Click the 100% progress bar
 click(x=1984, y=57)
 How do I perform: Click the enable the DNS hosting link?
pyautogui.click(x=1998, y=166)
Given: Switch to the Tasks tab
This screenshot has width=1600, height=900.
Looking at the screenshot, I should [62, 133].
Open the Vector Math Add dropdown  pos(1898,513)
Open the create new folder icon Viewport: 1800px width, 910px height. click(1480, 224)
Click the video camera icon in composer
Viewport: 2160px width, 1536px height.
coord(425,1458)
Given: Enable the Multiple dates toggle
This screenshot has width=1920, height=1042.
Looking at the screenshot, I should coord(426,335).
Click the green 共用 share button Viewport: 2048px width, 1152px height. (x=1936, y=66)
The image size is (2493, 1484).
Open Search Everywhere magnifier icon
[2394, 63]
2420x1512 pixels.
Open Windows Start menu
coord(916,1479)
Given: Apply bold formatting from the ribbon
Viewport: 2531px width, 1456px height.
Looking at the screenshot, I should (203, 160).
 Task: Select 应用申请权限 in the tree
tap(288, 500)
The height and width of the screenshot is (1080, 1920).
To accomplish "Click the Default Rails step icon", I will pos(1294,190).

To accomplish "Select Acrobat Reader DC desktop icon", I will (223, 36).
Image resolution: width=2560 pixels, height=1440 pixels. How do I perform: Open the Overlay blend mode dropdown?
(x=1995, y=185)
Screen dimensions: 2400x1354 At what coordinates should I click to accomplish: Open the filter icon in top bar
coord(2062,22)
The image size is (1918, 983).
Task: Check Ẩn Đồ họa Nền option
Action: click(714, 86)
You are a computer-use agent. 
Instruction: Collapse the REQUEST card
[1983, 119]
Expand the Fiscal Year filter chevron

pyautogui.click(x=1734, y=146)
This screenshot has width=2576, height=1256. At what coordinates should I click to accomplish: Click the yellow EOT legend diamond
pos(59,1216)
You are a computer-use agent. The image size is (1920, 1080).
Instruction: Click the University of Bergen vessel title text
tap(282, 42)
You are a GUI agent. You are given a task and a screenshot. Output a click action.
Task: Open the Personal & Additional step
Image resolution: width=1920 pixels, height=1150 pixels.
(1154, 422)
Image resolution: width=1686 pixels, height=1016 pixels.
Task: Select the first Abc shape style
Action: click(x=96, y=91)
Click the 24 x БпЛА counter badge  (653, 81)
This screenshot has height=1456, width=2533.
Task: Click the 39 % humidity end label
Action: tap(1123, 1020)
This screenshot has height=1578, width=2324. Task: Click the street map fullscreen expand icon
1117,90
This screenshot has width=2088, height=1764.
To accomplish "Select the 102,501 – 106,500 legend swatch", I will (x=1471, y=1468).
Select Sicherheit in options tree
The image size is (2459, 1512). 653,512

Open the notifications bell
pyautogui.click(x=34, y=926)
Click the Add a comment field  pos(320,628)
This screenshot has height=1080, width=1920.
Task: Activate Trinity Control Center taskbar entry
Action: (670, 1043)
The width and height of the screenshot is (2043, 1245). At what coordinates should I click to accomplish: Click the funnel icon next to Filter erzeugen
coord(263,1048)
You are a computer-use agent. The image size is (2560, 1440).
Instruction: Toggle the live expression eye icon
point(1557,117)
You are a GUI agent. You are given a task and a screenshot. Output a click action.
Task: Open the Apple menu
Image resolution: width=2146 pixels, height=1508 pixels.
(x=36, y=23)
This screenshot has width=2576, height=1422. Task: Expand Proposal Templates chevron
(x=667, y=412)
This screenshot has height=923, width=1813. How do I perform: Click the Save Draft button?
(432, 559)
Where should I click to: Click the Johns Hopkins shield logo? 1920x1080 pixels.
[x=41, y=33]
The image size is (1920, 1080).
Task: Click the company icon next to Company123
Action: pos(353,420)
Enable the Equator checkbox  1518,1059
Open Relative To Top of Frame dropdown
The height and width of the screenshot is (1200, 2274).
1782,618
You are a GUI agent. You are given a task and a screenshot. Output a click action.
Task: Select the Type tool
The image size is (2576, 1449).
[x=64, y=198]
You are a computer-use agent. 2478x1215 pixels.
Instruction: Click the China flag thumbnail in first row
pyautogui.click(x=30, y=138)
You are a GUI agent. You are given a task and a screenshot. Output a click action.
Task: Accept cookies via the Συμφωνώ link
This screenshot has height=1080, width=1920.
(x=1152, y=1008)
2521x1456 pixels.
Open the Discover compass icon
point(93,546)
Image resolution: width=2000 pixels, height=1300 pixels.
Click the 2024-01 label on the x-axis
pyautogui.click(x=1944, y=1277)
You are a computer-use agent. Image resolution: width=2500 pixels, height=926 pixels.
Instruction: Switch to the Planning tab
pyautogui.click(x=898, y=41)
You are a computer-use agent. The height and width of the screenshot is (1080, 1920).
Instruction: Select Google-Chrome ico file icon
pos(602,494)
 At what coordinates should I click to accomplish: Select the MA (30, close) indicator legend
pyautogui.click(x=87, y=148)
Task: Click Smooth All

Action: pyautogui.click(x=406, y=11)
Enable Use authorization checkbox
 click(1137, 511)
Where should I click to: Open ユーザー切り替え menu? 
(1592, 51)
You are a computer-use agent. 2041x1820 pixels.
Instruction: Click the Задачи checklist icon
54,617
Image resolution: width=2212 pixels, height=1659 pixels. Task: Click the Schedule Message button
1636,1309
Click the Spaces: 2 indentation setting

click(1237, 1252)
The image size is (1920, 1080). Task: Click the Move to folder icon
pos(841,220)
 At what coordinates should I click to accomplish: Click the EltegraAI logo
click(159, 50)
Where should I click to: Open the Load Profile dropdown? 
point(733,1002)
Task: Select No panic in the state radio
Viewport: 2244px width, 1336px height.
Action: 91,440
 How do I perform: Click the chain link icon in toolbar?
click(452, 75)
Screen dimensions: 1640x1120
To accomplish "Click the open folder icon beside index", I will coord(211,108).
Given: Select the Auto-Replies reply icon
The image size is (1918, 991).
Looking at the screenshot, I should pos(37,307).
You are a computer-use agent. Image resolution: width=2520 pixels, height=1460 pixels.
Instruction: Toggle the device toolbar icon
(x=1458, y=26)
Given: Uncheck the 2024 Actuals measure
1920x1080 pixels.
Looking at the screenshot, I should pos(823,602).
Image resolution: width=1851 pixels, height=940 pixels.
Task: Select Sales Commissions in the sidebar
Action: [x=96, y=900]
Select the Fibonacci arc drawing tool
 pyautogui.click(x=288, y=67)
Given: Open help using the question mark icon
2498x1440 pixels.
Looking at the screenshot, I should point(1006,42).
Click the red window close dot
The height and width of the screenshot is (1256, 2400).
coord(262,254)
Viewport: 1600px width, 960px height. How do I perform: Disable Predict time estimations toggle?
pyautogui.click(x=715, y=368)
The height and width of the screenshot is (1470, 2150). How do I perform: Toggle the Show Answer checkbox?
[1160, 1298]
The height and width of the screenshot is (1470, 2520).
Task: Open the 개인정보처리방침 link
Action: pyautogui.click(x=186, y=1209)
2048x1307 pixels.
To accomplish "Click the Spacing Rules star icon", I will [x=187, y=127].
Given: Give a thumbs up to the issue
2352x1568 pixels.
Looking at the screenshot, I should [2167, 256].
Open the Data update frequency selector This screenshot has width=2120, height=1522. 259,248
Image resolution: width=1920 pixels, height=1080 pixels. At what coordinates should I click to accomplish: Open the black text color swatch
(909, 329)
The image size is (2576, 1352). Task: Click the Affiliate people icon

---+---

Activity: Would you output the whole listing exactly as written?

Answer space:
Click the 100% progress bar
 click(x=1984, y=57)
 How do I perform: Click the enable the DNS hosting link?
pyautogui.click(x=1998, y=166)
Given: Switch to the Tasks tab
This screenshot has width=1600, height=900.
Looking at the screenshot, I should [62, 133].
Open the Vector Math Add dropdown  pos(1898,513)
Open the create new folder icon Viewport: 1800px width, 910px height. click(1480, 224)
Click the video camera icon in composer
Viewport: 2160px width, 1536px height.
coord(425,1458)
Given: Enable the Multiple dates toggle
This screenshot has width=1920, height=1042.
Looking at the screenshot, I should coord(426,335).
Click the green 共用 share button Viewport: 2048px width, 1152px height. (x=1936, y=66)
The image size is (2493, 1484).
Open Search Everywhere magnifier icon
[2394, 63]
2420x1512 pixels.
Open Windows Start menu
coord(916,1479)
Given: Apply bold formatting from the ribbon
Viewport: 2531px width, 1456px height.
Looking at the screenshot, I should (203, 160).
 Task: Select 应用申请权限 in the tree
tap(288, 500)
The height and width of the screenshot is (1080, 1920).
To accomplish "Click the Default Rails step icon", I will pos(1294,190).

To accomplish "Select Acrobat Reader DC desktop icon", I will (223, 36).
Image resolution: width=2560 pixels, height=1440 pixels. How do I perform: Open the Overlay blend mode dropdown?
(x=1995, y=185)
Screen dimensions: 2400x1354 At what coordinates should I click to accomplish: Open the filter icon in top bar
coord(2062,22)
The image size is (1918, 983).
Task: Check Ẩn Đồ họa Nền option
Action: click(714, 86)
You are a computer-use agent. 
Instruction: Collapse the REQUEST card
[1983, 119]
Expand the Fiscal Year filter chevron

pyautogui.click(x=1734, y=146)
This screenshot has width=2576, height=1256. At what coordinates should I click to accomplish: Click the yellow EOT legend diamond
pos(59,1216)
You are a computer-use agent. The image size is (1920, 1080).
Instruction: Click the University of Bergen vessel title text
tap(282, 42)
You are a GUI agent. You are given a task and a screenshot. Output a click action.
Task: Open the Personal & Additional step
Image resolution: width=1920 pixels, height=1150 pixels.
(1154, 422)
Image resolution: width=1686 pixels, height=1016 pixels.
Task: Select the first Abc shape style
Action: click(x=96, y=91)
Click the 24 x БпЛА counter badge  (653, 81)
This screenshot has height=1456, width=2533.
Task: Click the 39 % humidity end label
Action: tap(1123, 1020)
This screenshot has height=1578, width=2324. Task: Click the street map fullscreen expand icon
1117,90
This screenshot has width=2088, height=1764.
To accomplish "Select the 102,501 – 106,500 legend swatch", I will (x=1471, y=1468).
Select Sicherheit in options tree
The image size is (2459, 1512). 653,512

Open the notifications bell
pyautogui.click(x=34, y=926)
Click the Add a comment field  pos(320,628)
This screenshot has height=1080, width=1920.
Task: Activate Trinity Control Center taskbar entry
Action: (670, 1043)
The width and height of the screenshot is (2043, 1245). At what coordinates should I click to accomplish: Click the funnel icon next to Filter erzeugen
coord(263,1048)
You are a computer-use agent. The image size is (2560, 1440).
Instruction: Toggle the live expression eye icon
point(1557,117)
You are a GUI agent. You are given a task and a screenshot. Output a click action.
Task: Open the Apple menu
Image resolution: width=2146 pixels, height=1508 pixels.
(x=36, y=23)
This screenshot has width=2576, height=1422. Task: Expand Proposal Templates chevron
(x=667, y=412)
This screenshot has height=923, width=1813. How do I perform: Click the Save Draft button?
(432, 559)
Where should I click to: Click the Johns Hopkins shield logo? 1920x1080 pixels.
[x=41, y=33]
The image size is (1920, 1080).
Task: Click the company icon next to Company123
Action: pos(353,420)
Enable the Equator checkbox  1518,1059
Open Relative To Top of Frame dropdown
The height and width of the screenshot is (1200, 2274).
1782,618
You are a GUI agent. You are given a task and a screenshot. Output a click action.
Task: Select the Type tool
The image size is (2576, 1449).
[x=64, y=198]
You are a computer-use agent. 2478x1215 pixels.
Instruction: Click the China flag thumbnail in first row
pyautogui.click(x=30, y=138)
You are a GUI agent. You are given a task and a screenshot. Output a click action.
Task: Accept cookies via the Συμφωνώ link
This screenshot has height=1080, width=1920.
(x=1152, y=1008)
2521x1456 pixels.
Open the Discover compass icon
point(93,546)
Image resolution: width=2000 pixels, height=1300 pixels.
Click the 2024-01 label on the x-axis
pyautogui.click(x=1944, y=1277)
You are a computer-use agent. Image resolution: width=2500 pixels, height=926 pixels.
Instruction: Switch to the Planning tab
pyautogui.click(x=898, y=41)
You are a computer-use agent. The height and width of the screenshot is (1080, 1920).
Instruction: Select Google-Chrome ico file icon
pos(602,494)
 At what coordinates should I click to accomplish: Select the MA (30, close) indicator legend
pyautogui.click(x=87, y=148)
Task: Click Smooth All

Action: pyautogui.click(x=406, y=11)
Enable Use authorization checkbox
 click(1137, 511)
Where should I click to: Open ユーザー切り替え menu? 
(1592, 51)
You are a computer-use agent. 2041x1820 pixels.
Instruction: Click the Задачи checklist icon
54,617
Image resolution: width=2212 pixels, height=1659 pixels. Task: Click the Schedule Message button
1636,1309
Click the Spaces: 2 indentation setting

click(1237, 1252)
The image size is (1920, 1080). Task: Click the Move to folder icon
pos(841,220)
 At what coordinates should I click to accomplish: Click the EltegraAI logo
click(159, 50)
Where should I click to: Open the Load Profile dropdown? 
point(733,1002)
Task: Select No panic in the state radio
Viewport: 2244px width, 1336px height.
Action: 91,440
 How do I perform: Click the chain link icon in toolbar?
click(452, 75)
Screen dimensions: 1640x1120
To accomplish "Click the open folder icon beside index", I will coord(211,108).
Given: Select the Auto-Replies reply icon
The image size is (1918, 991).
Looking at the screenshot, I should pos(37,307).
You are a computer-use agent. Image resolution: width=2520 pixels, height=1460 pixels.
Instruction: Toggle the device toolbar icon
(x=1458, y=26)
Given: Uncheck the 2024 Actuals measure
1920x1080 pixels.
Looking at the screenshot, I should pos(823,602).
Image resolution: width=1851 pixels, height=940 pixels.
Task: Select Sales Commissions in the sidebar
Action: [x=96, y=900]
Select the Fibonacci arc drawing tool
 pyautogui.click(x=288, y=67)
Given: Open help using the question mark icon
2498x1440 pixels.
Looking at the screenshot, I should point(1006,42).
Click the red window close dot
The height and width of the screenshot is (1256, 2400).
coord(262,254)
Viewport: 1600px width, 960px height. How do I perform: Disable Predict time estimations toggle?
pyautogui.click(x=715, y=368)
The height and width of the screenshot is (1470, 2150). How do I perform: Toggle the Show Answer checkbox?
[1160, 1298]
The height and width of the screenshot is (1470, 2520).
Task: Open the 개인정보처리방침 link
Action: pyautogui.click(x=186, y=1209)
2048x1307 pixels.
To accomplish "Click the Spacing Rules star icon", I will [x=187, y=127].
Given: Give a thumbs up to the issue
2352x1568 pixels.
Looking at the screenshot, I should [2167, 256].
Open the Data update frequency selector This screenshot has width=2120, height=1522. 259,248
Image resolution: width=1920 pixels, height=1080 pixels. At what coordinates should I click to accomplish: Open the black text color swatch
(909, 329)
The image size is (2576, 1352). Task: Click the Affiliate people icon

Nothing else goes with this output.